:: Stored rows ::
----
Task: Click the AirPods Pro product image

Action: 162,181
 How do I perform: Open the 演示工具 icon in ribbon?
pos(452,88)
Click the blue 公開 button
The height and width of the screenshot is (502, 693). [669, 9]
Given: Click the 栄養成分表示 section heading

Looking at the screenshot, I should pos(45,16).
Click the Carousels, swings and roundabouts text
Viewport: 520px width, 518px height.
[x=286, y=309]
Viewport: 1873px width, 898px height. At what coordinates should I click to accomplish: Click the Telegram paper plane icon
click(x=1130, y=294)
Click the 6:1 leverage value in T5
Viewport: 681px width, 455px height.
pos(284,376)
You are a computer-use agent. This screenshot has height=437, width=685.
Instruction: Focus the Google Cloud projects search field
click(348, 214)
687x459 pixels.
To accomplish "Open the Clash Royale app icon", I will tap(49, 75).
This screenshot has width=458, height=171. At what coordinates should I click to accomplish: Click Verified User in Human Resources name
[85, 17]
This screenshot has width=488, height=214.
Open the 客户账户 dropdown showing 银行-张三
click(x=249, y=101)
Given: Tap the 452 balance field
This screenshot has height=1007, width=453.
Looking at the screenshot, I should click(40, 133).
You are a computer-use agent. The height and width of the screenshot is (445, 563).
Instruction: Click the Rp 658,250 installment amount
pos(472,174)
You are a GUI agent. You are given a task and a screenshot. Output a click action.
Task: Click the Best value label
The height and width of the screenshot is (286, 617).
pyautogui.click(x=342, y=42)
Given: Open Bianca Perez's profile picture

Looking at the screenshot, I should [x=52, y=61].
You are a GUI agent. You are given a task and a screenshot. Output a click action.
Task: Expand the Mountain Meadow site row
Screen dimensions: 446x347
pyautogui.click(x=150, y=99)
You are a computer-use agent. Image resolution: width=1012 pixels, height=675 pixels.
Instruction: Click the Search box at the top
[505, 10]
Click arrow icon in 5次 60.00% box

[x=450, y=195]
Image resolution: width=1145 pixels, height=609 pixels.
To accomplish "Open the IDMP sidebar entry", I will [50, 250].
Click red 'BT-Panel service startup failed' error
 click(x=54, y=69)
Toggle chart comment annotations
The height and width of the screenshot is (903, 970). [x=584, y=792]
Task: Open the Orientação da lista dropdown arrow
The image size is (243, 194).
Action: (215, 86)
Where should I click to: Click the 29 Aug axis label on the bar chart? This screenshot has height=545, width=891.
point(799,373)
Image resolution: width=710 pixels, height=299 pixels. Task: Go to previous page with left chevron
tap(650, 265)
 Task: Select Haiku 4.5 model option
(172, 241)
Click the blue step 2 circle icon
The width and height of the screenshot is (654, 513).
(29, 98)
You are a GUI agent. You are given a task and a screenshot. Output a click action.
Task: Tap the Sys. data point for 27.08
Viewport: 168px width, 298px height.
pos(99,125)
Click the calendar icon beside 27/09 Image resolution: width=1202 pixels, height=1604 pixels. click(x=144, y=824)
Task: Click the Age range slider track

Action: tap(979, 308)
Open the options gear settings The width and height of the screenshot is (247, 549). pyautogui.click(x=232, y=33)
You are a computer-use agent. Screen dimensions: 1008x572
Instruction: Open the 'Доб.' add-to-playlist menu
----
Copy everything in the listing from the line containing "Task: Select Haiku 4.5 model option" down through its final line, requests included, and shift every coordinate in the answers by adding -111 to it.

 Task: Select Haiku 4.5 model option
(61, 130)
Click the blue step 2 circle icon
The width and height of the screenshot is (654, 513).
(-82, -13)
You are a GUI agent. You are given a task and a screenshot. Output a click action.
Task: Tap the Sys. data point for 27.08
Viewport: 168px width, 298px height.
pos(-12,14)
Click the calendar icon beside 27/09 Image resolution: width=1202 pixels, height=1604 pixels. click(x=33, y=713)
Task: Click the Age range slider track

Action: tap(868, 197)
Open the options gear settings The width and height of the screenshot is (247, 549). pyautogui.click(x=121, y=-78)
You are a computer-use agent. Screen dimensions: 1008x572
Instruction: Open the 'Доб.' add-to-playlist menu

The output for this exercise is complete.